In several organizations, the clear articulation in a Balanced Scorecard of business unit strategic objectives, with links to associated performance drivers, has enabled many individuals to see, often for the first time, the links between what they do and the organization’s long-term objectives. Rather than behaving as automata, with bonuses tied to achieving or exceeding targets in the performance of their local tasks, individuals can now identify the tasks they should be doing exceptionally well to help achieve the organization’s objectives. This articulation of how individual tasks align with overall business unit objectives has created intrinsic motivation among large numbers of organizational employees. Their innovation and problem-solving energies have become unleashed, even without explicit ties to compensation incentives. Of course, since extrinsic motivation remains important, should the organization begin to achieve breakthrough performance by meeting or exceeding the stretch targets for its strategic measures, the employees who made such performance happen should be recognized and rewarded. Pioneer Petroleum, for example, has now implemented a variable compensation approach for all its nonunion employees, with rewards linked to achievement of business unit and company performance targets. Pioneer believes that tying compensation for the great majority of its employees to business unit scorecard measures has built deep organizational commitment to its strategic objectives.

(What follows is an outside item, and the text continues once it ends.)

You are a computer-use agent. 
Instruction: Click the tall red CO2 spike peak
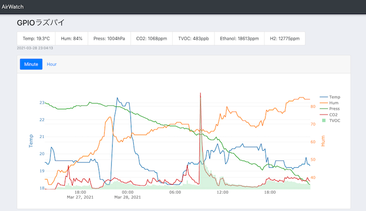pyautogui.click(x=201, y=94)
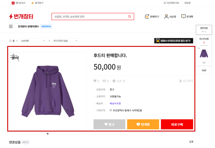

In expressing caution about using Balanced Scorecard measures in formal compensation schemes, we do not advocate that such linkage not be used. The role of the scorecard in determining explicit rewards is still in its
embryonic stages. Clearly, attempting to gain organizational commitment to balanced performance across a broad set of leading and lagging indicators will be difficult if existing bonus and reward systems remain anchored to short-term financial results. At the very least, such short-term focus must be deemphasized.

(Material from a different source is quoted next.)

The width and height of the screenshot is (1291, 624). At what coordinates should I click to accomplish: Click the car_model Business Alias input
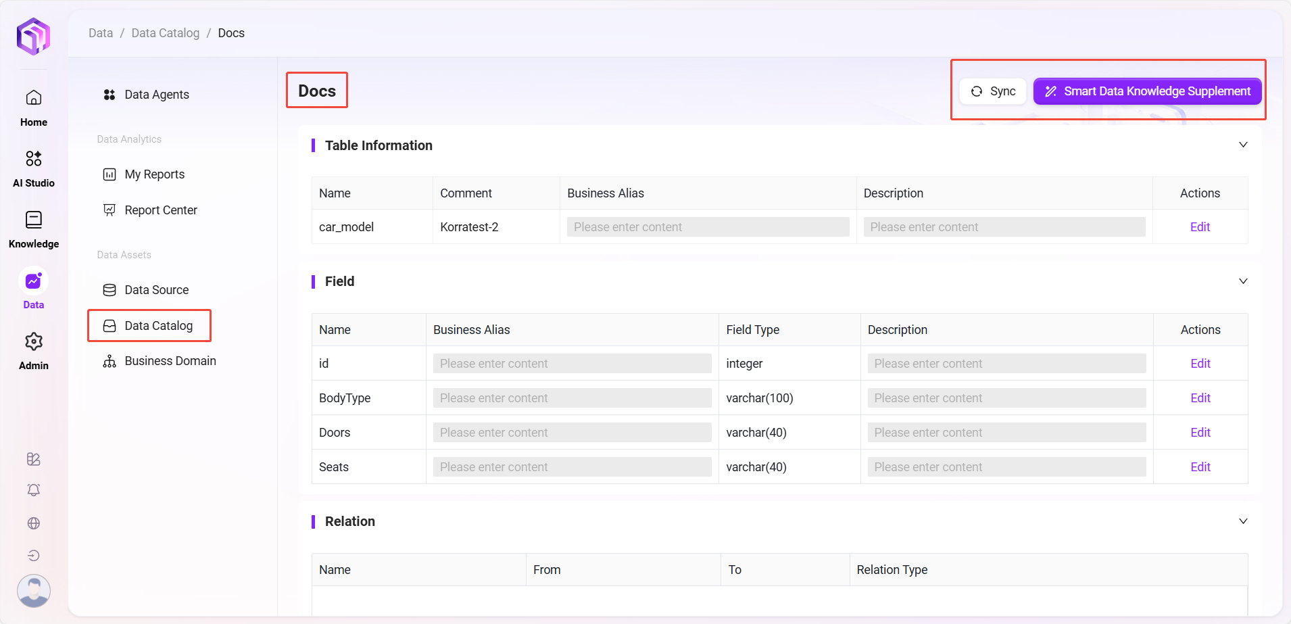click(708, 227)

Several approaches may be attractive to pursue. In the short term, tying incentive compensation of all senior managers to a balanced set of business unit scorecard measures will foster commitment to overall organizational goals, rather than suboptimization within functional departments. The dialogue that leads to formulation of the goals and the actions that help to achieve them will often reveal much about managerial ability and effort, enabling subjective judgments to be combined with quantitative outcome measures in calculating incentive compensation. Further experimentation and experience will provide additional evidence on the appropriate balance between explicit, objective formulas and subjective evaluation for linking incentive compensation to achievement of scorecard objectives.